Building a data warehouse is like saving for retirement: the sooner you start, the greater the returns. Starting early means that you can capture your company’s operational data from the beginning and paint a more accurate picture of growth over time. A data warehouse encourages companies to think about data consistency across systems and establish standard practices before data gets too messy. Finally, business intelligence initiatives can take flight sooner because the data already lives in a central location. Besides these benefits, there are options to pick a data warehouse that fulfills specific needs, making it easier to justify the cost early on.
1. Preserve the Company History
A data warehouse unifies data from disparate systems to support deeper analytics. A company may turn to a data warehouse because certain external systems only retain the data for a limited time. In this case, starting early means that no data will be lost when the system purges it, as the warehouse retains a copy of the data internally. Additionally, if a company switches systems, a data warehouse prevents permanent loss of the former system’s data if errors occur during the migration. Rather than getting less important as time passes, early data becomes critical to measure growth and predict future change. A data warehouse preserves this important data that could fall through the cracks as the company grows.
2. Create Standard Practices
When building a data warehouse, the designer analyzes how the data looks and how each data element relates to one another. If data representing the same thing looks different, such as the company’s name showing up in one system as “Company A,” another as “The Company A,” and a third as “The Company A, LLC,” the designer attempts to clean the data to make it clear that each refers to the same thing. A company might not realize the importance of consistency until it attempts to relate inconsistent data. Establishing standards around things like nomenclature will cut down on efforts to clean greater quantities of data later when an urgent need arises.
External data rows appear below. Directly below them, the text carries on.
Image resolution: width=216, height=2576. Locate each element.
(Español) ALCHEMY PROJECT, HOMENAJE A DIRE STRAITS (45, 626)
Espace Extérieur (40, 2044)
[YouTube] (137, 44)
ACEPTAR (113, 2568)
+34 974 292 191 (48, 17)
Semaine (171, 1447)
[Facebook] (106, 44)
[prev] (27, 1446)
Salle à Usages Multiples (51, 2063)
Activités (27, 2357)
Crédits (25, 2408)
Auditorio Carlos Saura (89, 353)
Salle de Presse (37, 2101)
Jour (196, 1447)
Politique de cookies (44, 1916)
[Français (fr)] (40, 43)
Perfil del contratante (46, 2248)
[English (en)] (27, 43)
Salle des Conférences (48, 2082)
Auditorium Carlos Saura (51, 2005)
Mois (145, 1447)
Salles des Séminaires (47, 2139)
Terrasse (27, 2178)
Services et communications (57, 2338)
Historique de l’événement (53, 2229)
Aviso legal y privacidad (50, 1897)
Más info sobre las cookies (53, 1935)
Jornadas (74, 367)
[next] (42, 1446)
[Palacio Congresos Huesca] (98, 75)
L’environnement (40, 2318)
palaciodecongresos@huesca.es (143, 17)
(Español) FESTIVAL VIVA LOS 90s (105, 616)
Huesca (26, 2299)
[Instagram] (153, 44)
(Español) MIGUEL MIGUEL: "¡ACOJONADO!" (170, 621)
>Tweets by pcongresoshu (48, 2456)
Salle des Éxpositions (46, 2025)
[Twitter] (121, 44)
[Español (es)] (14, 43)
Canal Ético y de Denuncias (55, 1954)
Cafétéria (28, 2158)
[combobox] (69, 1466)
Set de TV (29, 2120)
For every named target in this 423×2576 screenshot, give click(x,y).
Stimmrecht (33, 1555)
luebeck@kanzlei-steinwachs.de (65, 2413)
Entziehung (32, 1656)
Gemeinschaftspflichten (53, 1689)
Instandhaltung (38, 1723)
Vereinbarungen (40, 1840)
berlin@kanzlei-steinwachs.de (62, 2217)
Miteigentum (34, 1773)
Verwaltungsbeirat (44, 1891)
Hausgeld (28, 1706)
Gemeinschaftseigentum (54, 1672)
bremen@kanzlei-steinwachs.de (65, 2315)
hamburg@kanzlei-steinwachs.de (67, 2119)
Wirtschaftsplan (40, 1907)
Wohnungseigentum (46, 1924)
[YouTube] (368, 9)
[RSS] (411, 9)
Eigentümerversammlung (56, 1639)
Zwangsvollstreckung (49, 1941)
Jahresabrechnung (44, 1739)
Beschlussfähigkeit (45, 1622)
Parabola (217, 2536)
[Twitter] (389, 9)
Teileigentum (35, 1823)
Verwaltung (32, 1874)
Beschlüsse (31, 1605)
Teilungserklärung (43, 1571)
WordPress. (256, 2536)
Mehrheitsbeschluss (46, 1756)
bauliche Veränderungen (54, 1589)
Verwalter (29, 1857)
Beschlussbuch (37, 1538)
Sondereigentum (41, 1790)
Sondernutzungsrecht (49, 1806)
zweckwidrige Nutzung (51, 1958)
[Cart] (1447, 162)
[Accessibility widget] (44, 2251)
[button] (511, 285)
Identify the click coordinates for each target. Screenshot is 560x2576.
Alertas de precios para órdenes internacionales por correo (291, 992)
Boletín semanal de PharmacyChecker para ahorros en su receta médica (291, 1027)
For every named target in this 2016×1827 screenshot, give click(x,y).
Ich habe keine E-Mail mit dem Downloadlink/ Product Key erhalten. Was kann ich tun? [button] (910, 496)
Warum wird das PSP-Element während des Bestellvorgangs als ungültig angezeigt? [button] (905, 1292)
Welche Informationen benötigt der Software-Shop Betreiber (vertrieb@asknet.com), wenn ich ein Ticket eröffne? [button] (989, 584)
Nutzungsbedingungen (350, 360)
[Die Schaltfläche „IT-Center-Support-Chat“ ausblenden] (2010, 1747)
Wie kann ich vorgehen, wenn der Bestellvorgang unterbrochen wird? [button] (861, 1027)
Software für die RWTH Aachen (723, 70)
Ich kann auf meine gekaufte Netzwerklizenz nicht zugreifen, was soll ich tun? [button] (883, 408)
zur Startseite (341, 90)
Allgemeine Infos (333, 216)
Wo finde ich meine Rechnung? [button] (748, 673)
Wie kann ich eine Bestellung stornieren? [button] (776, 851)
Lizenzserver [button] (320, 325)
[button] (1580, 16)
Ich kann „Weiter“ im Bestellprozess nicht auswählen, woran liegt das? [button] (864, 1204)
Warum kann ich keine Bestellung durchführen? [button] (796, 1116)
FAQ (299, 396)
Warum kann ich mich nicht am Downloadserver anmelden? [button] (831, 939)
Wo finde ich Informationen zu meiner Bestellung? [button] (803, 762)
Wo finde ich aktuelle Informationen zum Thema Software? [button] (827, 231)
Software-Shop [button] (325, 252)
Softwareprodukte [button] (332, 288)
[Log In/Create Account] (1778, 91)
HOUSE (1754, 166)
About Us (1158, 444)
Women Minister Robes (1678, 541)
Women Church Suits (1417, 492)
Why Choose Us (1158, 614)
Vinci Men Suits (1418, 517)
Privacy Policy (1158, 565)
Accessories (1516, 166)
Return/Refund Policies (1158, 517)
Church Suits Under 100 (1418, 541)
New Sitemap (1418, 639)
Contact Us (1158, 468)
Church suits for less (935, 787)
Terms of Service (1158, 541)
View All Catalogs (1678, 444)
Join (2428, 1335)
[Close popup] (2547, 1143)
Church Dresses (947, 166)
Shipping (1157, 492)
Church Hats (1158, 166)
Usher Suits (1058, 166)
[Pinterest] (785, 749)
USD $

3. Expedite Business Intelligence
Young companies leverage business intelligence in the form of spreadsheets and ad hoc reports. The spreadsheets can provide a useful foundation when the companies turn towards more complex analytics. However, they will likely slow the process due their ad hoc nature, confounding report writers as they struggle to recreate the logic. A data warehouse gives structure to the ad hoc reports, making sure that they use the same data source, and will often preserve report logic in the form of views or procedures, creating a solid foundation for additional logic. Also, half the battle of advanced analytics is getting disparate data into one place. If someone maintains the data warehouse and integrates new systems as the company adopts them, analysts can get started quickly on data discovery and reporting.
4. Save Time and Money
The costs of a data warehouse can seem steep early on, but options exist to reduce the time and money needed to get it started. If your company wants to get started but does not have an immediate need for the data, pick an option with low-cost infrastructure and the ability to scale up later. If the company has limited time for internal development, pick an option with a basic design and simple integrations. Having a data warehouse early on to prevent data loss, establish data standards, and formalize ad hoc reports is more important than having a perfect one. Like retirement savings, anything you put in early will compound and pay dividends as time goes on.